Brian Schatz - Senator of Hawaii

"The Assad regime’s use of chemical weapons is abhorrent, but a military response is not the answer. ... A one-off strike may satisfy our desire to hold Assad accountable but it risks deeper escalation without any sense of direction or objective... The United States must focus on leading a diplomatic effort among our partners and allies in the region to achieve a political solution that results in a post-Assad Syrian government that brings stability to the region."

Tom Udall - Senator of New Mexico

"We're heading rapidly toward another Middle East war with no strategy, no clear time frame or cost, and no authorization from Congress."

House Representatives


Keith Ellison - Representative from Minnesota

Raul Grijalva - Representative from Arizona

Mark Pocan - Representative from Wisconsin  (jointly, as leaders of the progressive caucus)

“In the absence of an imminent threat to the United States, the president must seek Congressional authorization prior to any act of war. ... These unauthorized attacks could pull the United States into a regional war and escalate this unprecedented humanitarian crisis."

"March to war in #Syria without a strategy is both dangerous and ILLEGAL. #Trump cannot go to war against #Assad w/o congressional approval."
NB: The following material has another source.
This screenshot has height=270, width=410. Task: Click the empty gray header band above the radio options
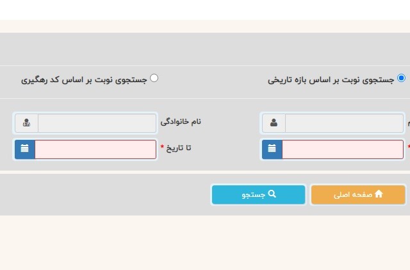pos(205,49)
Honorable Mention: Tim Kaine, for recognizing Trump's actions as unconstitutional, despite his misguided embrace of military action against Assad

“Assad is a brutal dictator who must be held accountable for his actions. But President Trump has launched a military strike against Syria without a vote of Congress. The Constitution says war must be declared by Congress. I voted for military action against Syria in 2013 when Donald Trump was advocating that America turn its back on Assad's atrocities. Congress will work with the President, but his failure to seek Congressional approval is unlawful.”